Task requirements: Lines with the word "icon" are the answer; copy each of them from the data below.

Provided entries:
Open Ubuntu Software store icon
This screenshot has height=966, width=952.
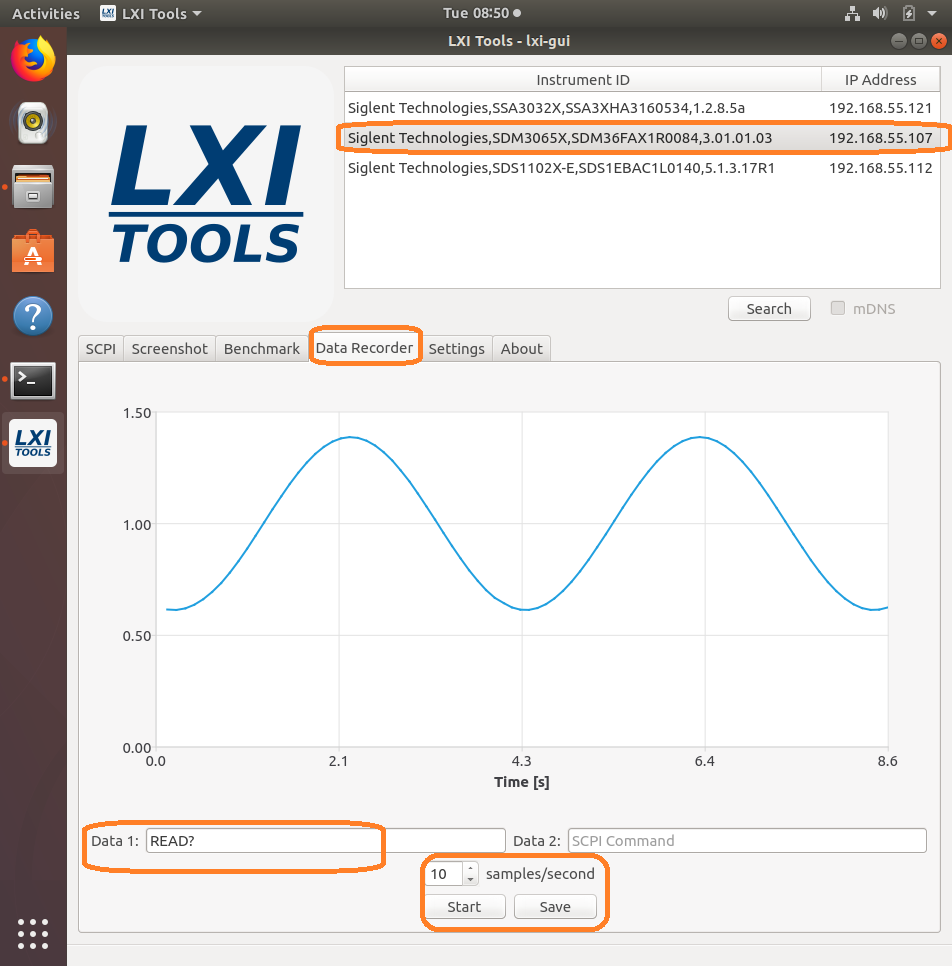click(x=33, y=251)
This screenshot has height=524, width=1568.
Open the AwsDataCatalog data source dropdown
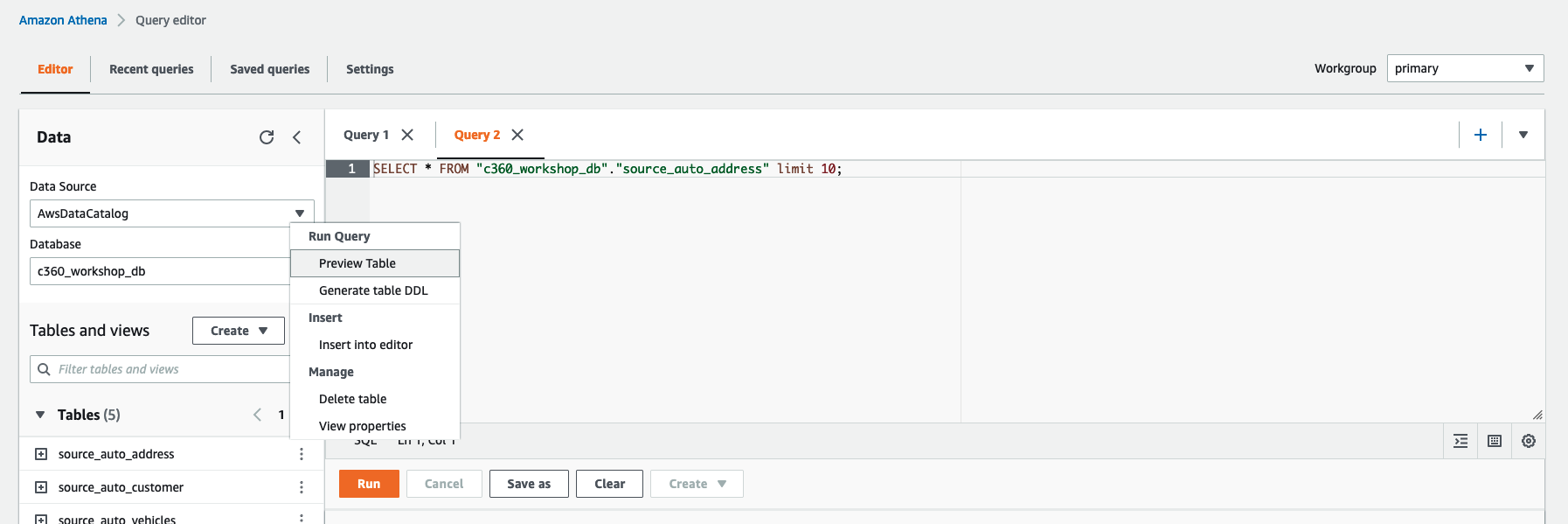point(171,213)
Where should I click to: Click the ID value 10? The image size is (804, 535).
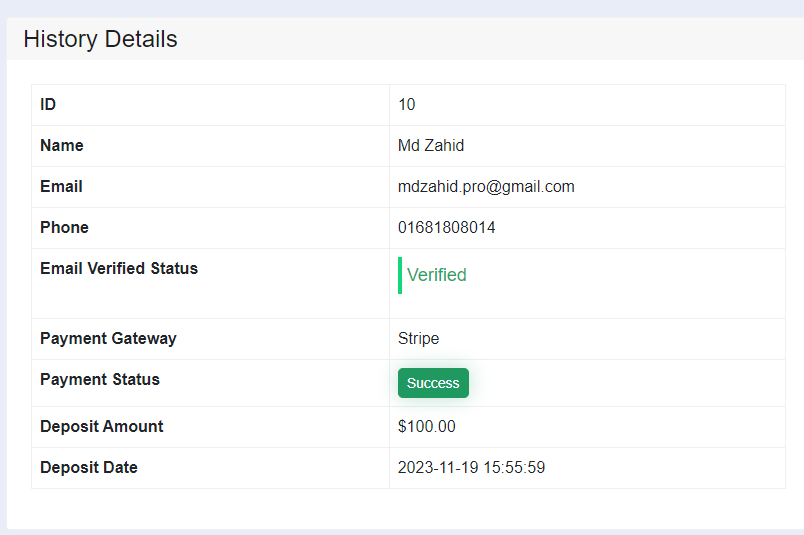(x=407, y=105)
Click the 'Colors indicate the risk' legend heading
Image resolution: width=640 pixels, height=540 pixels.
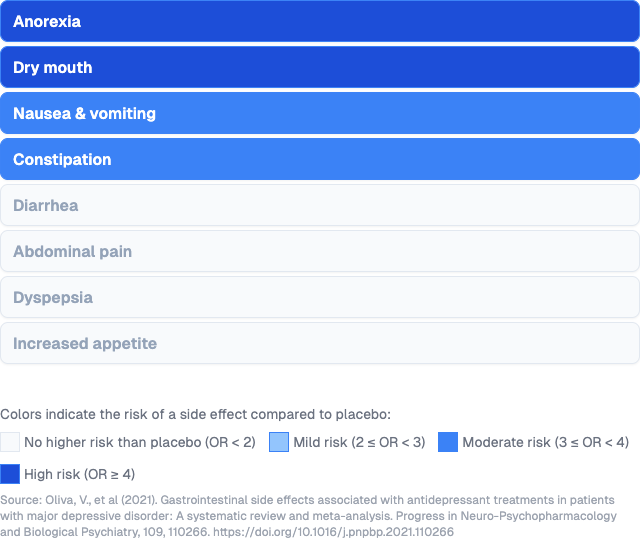[195, 413]
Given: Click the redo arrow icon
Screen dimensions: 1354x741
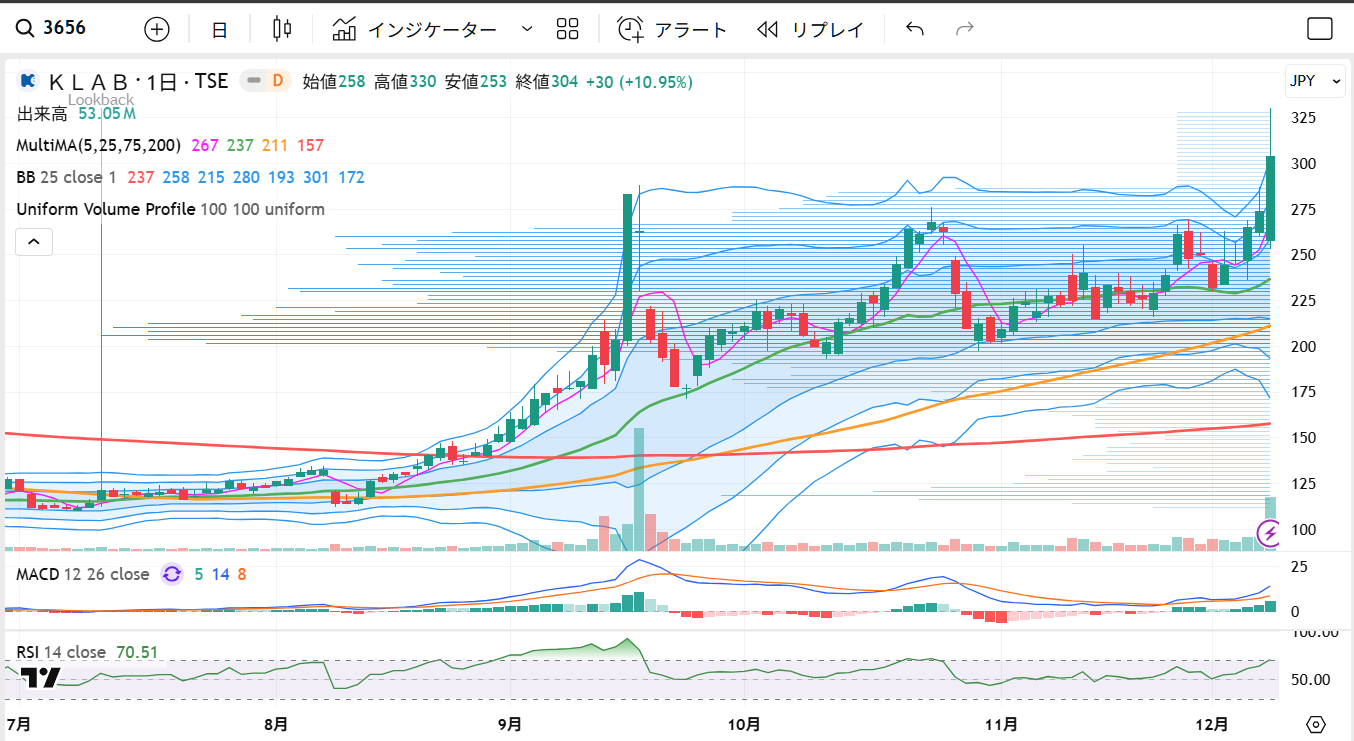Looking at the screenshot, I should click(x=964, y=29).
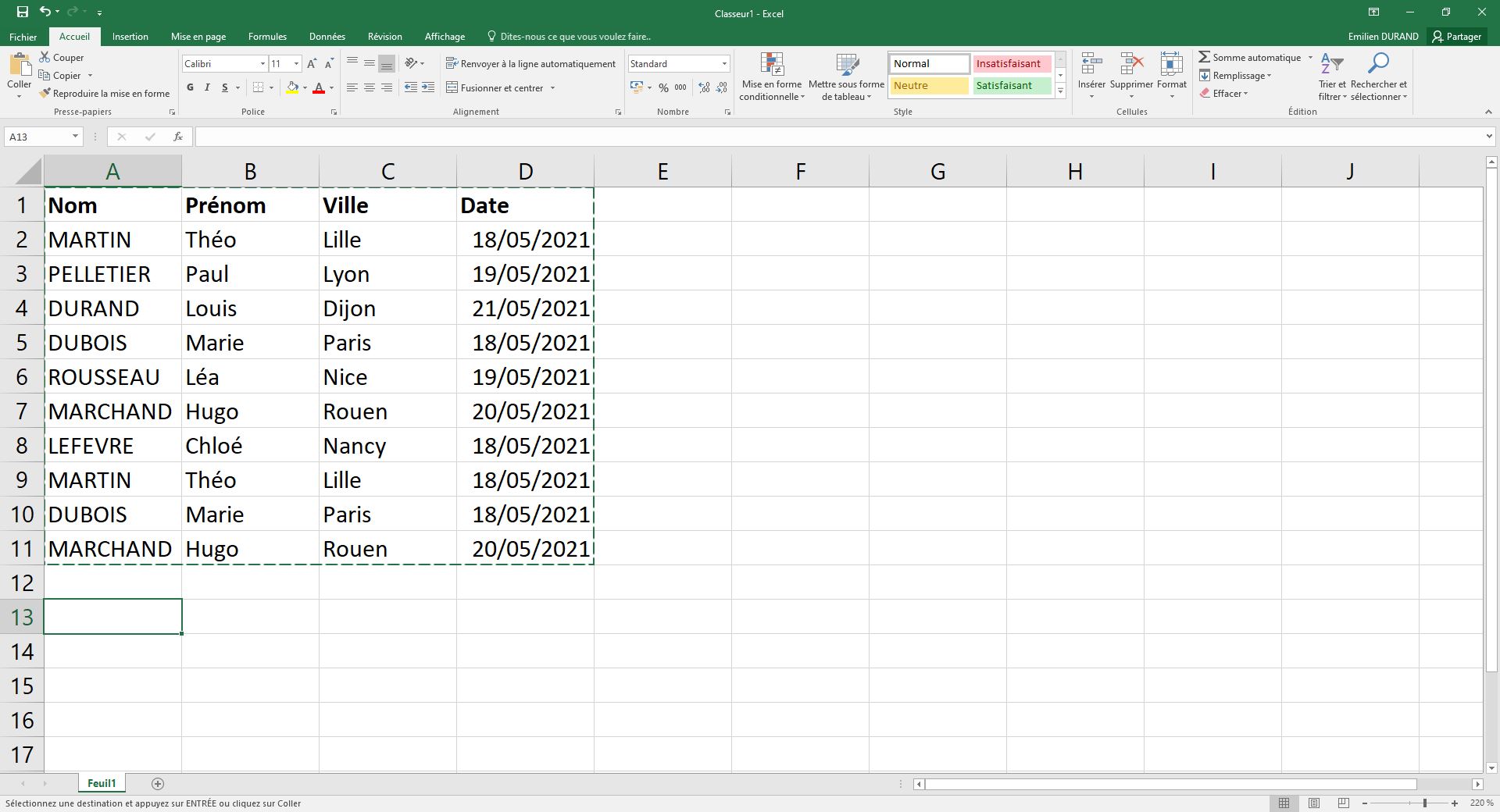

Answer box:
Open Ubuntu Software store icon
Given: Click the redo arrow icon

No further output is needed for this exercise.